START GIVEN RECORDS

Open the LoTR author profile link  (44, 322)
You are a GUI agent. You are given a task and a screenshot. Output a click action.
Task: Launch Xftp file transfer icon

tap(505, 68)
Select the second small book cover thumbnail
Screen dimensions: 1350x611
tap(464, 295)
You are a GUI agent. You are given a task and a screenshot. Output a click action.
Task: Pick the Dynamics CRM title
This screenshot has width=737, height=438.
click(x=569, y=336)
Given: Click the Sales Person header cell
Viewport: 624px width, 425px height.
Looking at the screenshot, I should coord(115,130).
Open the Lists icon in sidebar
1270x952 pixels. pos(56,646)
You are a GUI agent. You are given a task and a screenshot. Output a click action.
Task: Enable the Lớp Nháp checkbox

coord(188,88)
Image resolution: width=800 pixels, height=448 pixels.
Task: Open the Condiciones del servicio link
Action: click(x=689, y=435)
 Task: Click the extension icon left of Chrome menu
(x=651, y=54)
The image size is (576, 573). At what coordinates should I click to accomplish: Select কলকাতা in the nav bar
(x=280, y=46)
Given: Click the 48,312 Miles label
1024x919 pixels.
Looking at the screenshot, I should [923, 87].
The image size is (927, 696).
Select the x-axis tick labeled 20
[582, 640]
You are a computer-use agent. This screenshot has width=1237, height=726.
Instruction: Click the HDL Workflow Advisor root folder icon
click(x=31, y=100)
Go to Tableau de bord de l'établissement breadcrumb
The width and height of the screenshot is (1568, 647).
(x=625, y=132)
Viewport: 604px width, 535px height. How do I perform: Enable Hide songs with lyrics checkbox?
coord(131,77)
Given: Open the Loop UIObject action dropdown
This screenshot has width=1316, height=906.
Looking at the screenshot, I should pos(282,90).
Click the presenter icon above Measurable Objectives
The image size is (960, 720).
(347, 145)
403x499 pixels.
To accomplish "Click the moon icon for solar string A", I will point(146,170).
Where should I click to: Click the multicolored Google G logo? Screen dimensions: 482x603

END GIVEN RECORDS

▶ YOUR GOAL
All of the material above needs to be output exactly, with no line left out.

▶ THE ANSWER
Open the LoTR author profile link  (44, 322)
You are a GUI agent. You are given a task and a screenshot. Output a click action.
Task: Launch Xftp file transfer icon

tap(505, 68)
Select the second small book cover thumbnail
Screen dimensions: 1350x611
tap(464, 295)
You are a GUI agent. You are given a task and a screenshot. Output a click action.
Task: Pick the Dynamics CRM title
This screenshot has width=737, height=438.
click(x=569, y=336)
Given: Click the Sales Person header cell
Viewport: 624px width, 425px height.
Looking at the screenshot, I should coord(115,130).
Open the Lists icon in sidebar
1270x952 pixels. pos(56,646)
You are a GUI agent. You are given a task and a screenshot. Output a click action.
Task: Enable the Lớp Nháp checkbox

coord(188,88)
Image resolution: width=800 pixels, height=448 pixels.
Task: Open the Condiciones del servicio link
Action: click(x=689, y=435)
 Task: Click the extension icon left of Chrome menu
(x=651, y=54)
The image size is (576, 573). At what coordinates should I click to accomplish: Select কলকাতা in the nav bar
(x=280, y=46)
Given: Click the 48,312 Miles label
1024x919 pixels.
Looking at the screenshot, I should [923, 87].
The image size is (927, 696).
Select the x-axis tick labeled 20
[582, 640]
You are a computer-use agent. This screenshot has width=1237, height=726.
Instruction: Click the HDL Workflow Advisor root folder icon
click(x=31, y=100)
Go to Tableau de bord de l'établissement breadcrumb
The width and height of the screenshot is (1568, 647).
(x=625, y=132)
Viewport: 604px width, 535px height. How do I perform: Enable Hide songs with lyrics checkbox?
coord(131,77)
Given: Open the Loop UIObject action dropdown
This screenshot has width=1316, height=906.
Looking at the screenshot, I should pos(282,90).
Click the presenter icon above Measurable Objectives
The image size is (960, 720).
(347, 145)
403x499 pixels.
To accomplish "Click the moon icon for solar string A", I will point(146,170).
Where should I click to: Click the multicolored Google G logo? Screen dimensions: 482x603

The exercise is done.